I suggest you read all you can on the 6 BR here:
6mmBR Cartridge Guide within AccurateShooter.com
At the bottom of the article they have frequently asked questions. One is titled: tight neck/ turn or no turn neck:
NOTE: they prefer LAPUA brass and suggest the reamer has dimensions that work best with that brass. If you are serious you will have your own reamer made. I think it is a very important aspect to creating an accurate rifle. It is well worth the $140. I use Pacific Tool and Gauge. After reading the articles you can call Dave Kiff and discuss the dimensions on YOUR reamer.
You won't get donuts if you don't turn the necks. Or if you turn the necks and do it properly you shouldn't have a donut either. The trick is to cut a portion of the shoulder when you turn the necks.
From the tight neck/no turn article in frequently asked questions:
"The collective wisdom is evolving on this issue. Originally, 6BR shooters emulated what works for the 6PPC–tight .262″ necks with a .009″ or so neck wall thickness. Now the trend is in the other direction. Many shooters have had great success with .268-.269″ necks that allow full neck uniforming with a cut up into the shoulder to block the formation of doughnuts. That said, we are now seeing very accurate rifles being built with .271-.272″ and even .274″ chambers that allow Lapua 6mm BR brass to be loaded and shot with no neck-turning. The results have been encouraging to say the least. Richard Schatz recently set a 1000-yard world record with a .271″-necked 6mm Dasher. And there is evidence that the longer VLD bullets work best with the greater neck tension allowed by unturned or minimally-turned brass. One well-known shooter says he has seen no loss of accuracy since changing to no-turn necks, and that’s how he will chamber all his future barrels. However, most top smiths still recommend turning necks, but not down to .262″. A .269″ chamber appears to be a good compromise, allowing a quick, easy one-pass turn without sacrificing beneficial neck tension. For a varmint or tactical rifle, the choice is clear, however–go with a no-turn neck so you can spend more time shooting and less time reloading. Both the Lapua and the Norma brass are good enough that you will give up very little accuracy."

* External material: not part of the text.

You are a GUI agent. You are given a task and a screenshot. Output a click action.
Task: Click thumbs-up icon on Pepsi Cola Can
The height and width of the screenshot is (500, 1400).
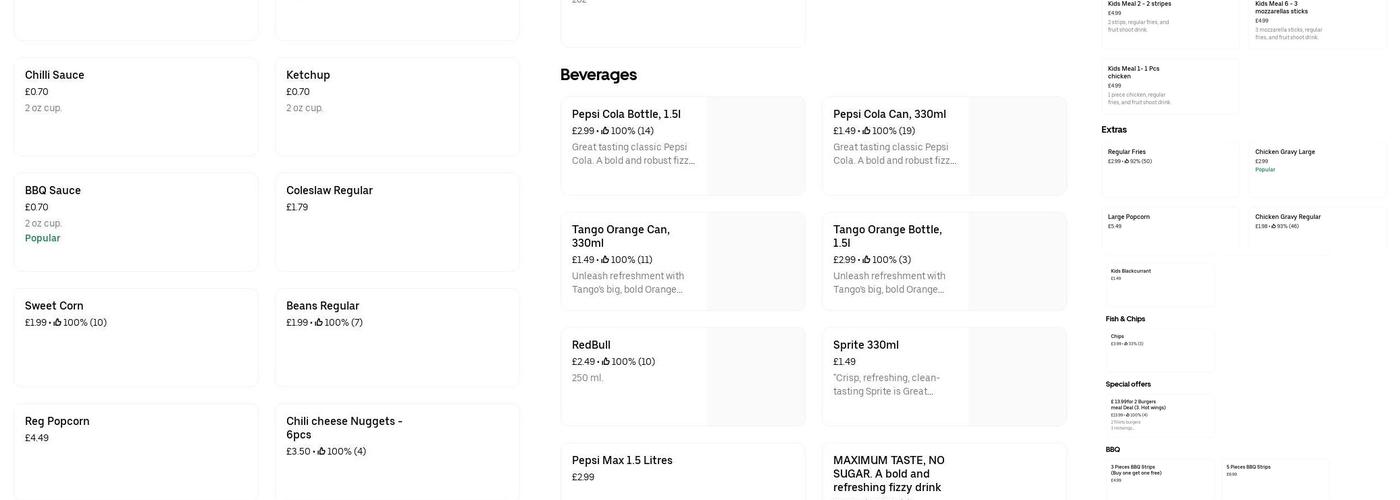coord(867,131)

There are many articles on the 6BR here, enough to keep you busy for hours.
As to the bushing dies. I prefer Redding S bushing die and a separate body "bump" die. The combined FL/bushing die doesn't allow the flexibility IMO.
I have used this concentricity gauge and really like it:
SINCLAIR CONCENTRICITY GAUGE | Sinclair Intl
Read all those articles and register on forums at that site. You will get a wealth of information from the best BR site on the web. Forums:
SHOOTERS' FORUM - Index
I am certain you will hear from others here. Good luck on your quest.